The image conversion started and completed in under ten minutes.
In the Azure Portal I created a New Resource and chose CoreOS.
I gave it a name, chose HDD as the disk type and gave it a Username and Password.
I chose sizing in line with the recommendations for a Virtual Appliance.
And kept everything else simple (for my sandpit environment).
After the VM had deployed I had a Resource Group with the necessary Virtual Network, Storage Account etc.
I created a vhd container (in the Storage Group associated with the VM I just created) to hold the new VHD. Using Azure Storage Explorer I then uploaded the converted image. Select Page Blob for the blob type.
You’ll want to have a decent internet connection to do this. I converted the SailPoint image on an Azure VM (to which I added a 256Gb data disk too). I then uploaded the new 128Gb VHD disk image from within Azure to the target Resource Group in about 75 minutes.
Below I show the SailPoint Virtual Appliance CentOS OS converted disk image uploaded to Azure Storage Account Blob Storage.
We won’t used a SAS Token, but this just gives easy access to the Storage Blob URL. Right click on the VHD Blob and select Generate Shared Access Signature. Select Create.
Copy the URL. We’ll need parts of this for the script to create a new CentOS VM with our VA Disk Image.

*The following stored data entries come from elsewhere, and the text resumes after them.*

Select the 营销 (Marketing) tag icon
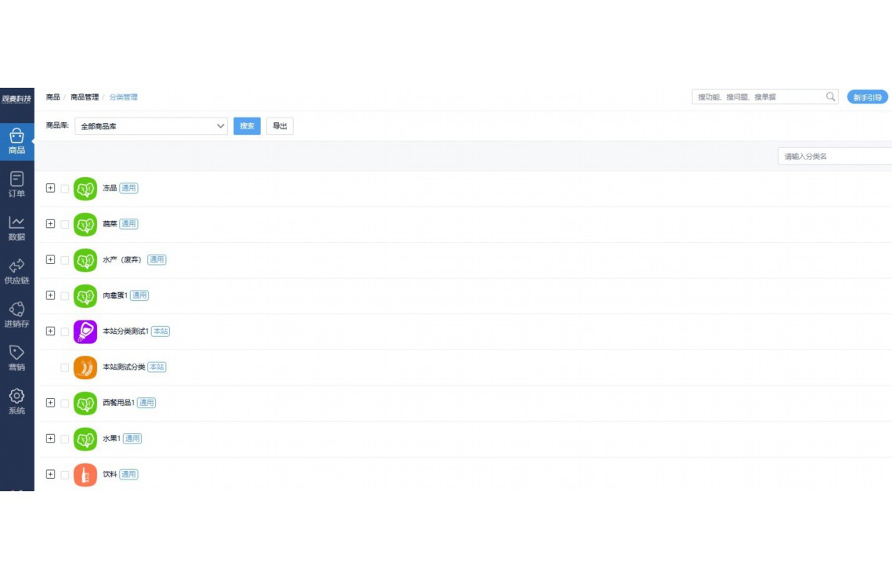The image size is (892, 579). [x=16, y=353]
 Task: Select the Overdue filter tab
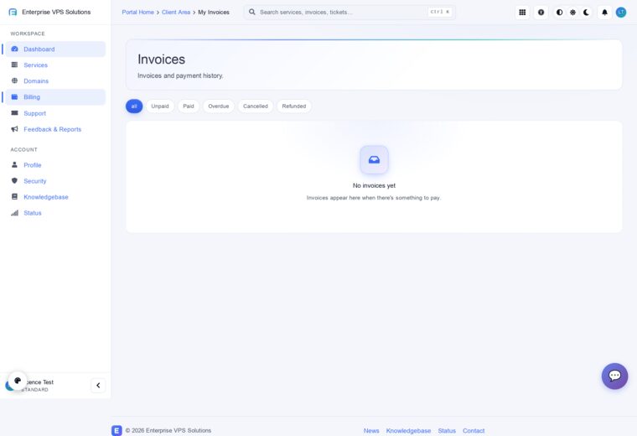tap(219, 106)
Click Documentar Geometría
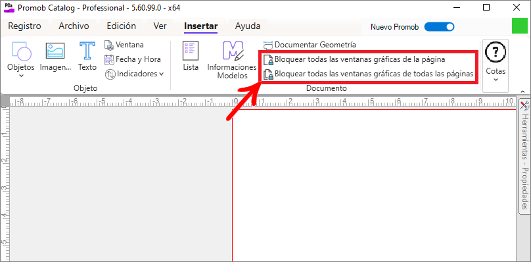531x262 pixels. [x=310, y=45]
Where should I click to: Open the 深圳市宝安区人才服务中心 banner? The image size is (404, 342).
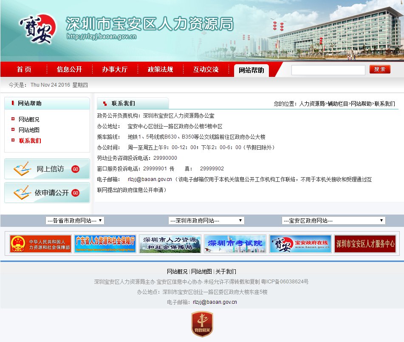(x=365, y=243)
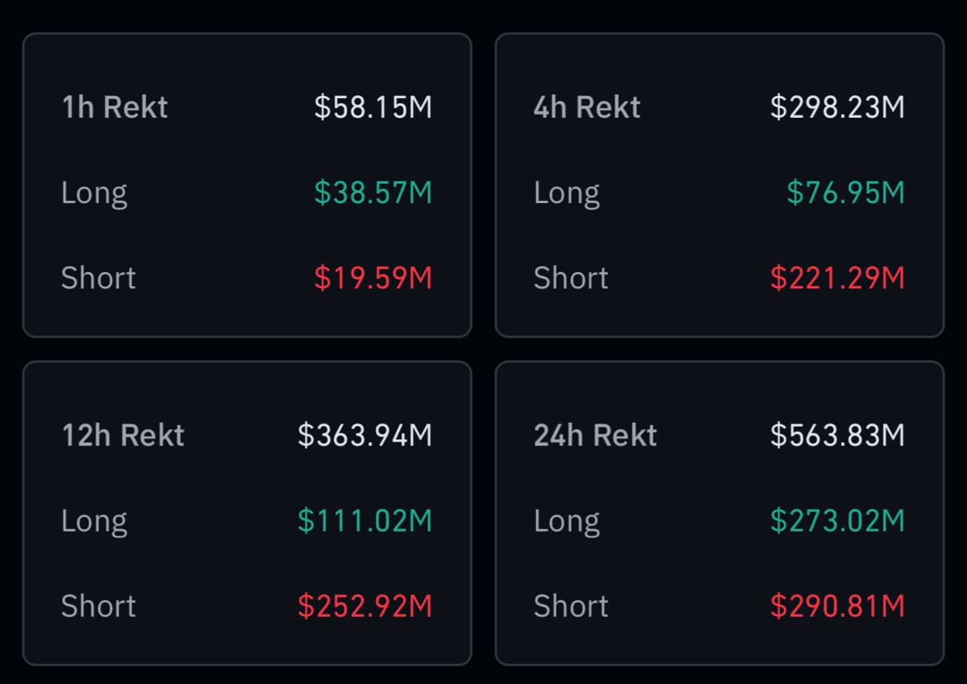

Update the script below for:
Each of those are easily obtained from the Seed VM Summary as highlighted below.
After stepping through the script to create the new VM, and happy with the new name etc, I executed the New-AzureRMVM command.
And the VM was created in a couple of minutes.
Getting the IP address from the new VM Summary I SSH’d into it.
And logged in with the default credentials from SailPoint. (Windows Subsystem for Linux is awesome).
Below shows my Azure based Virtual Appliance connected and all setup.
Whilst not officially supported it is possible to convert the SailPoint Virtual Appliance VMWare based image to an Azure compatible Hyper-V image and assign it as the Operating System disk on an Azure Linux (CoreOS) Virtual Machine. If you need to do something similar I hope my approach gives you some ideas.
If you then need to create another Virtual Appliance in Azure you have a Data Disk you can assign to a VM and upload to wherever it needs to be for creation of another Virtual Appliance VM.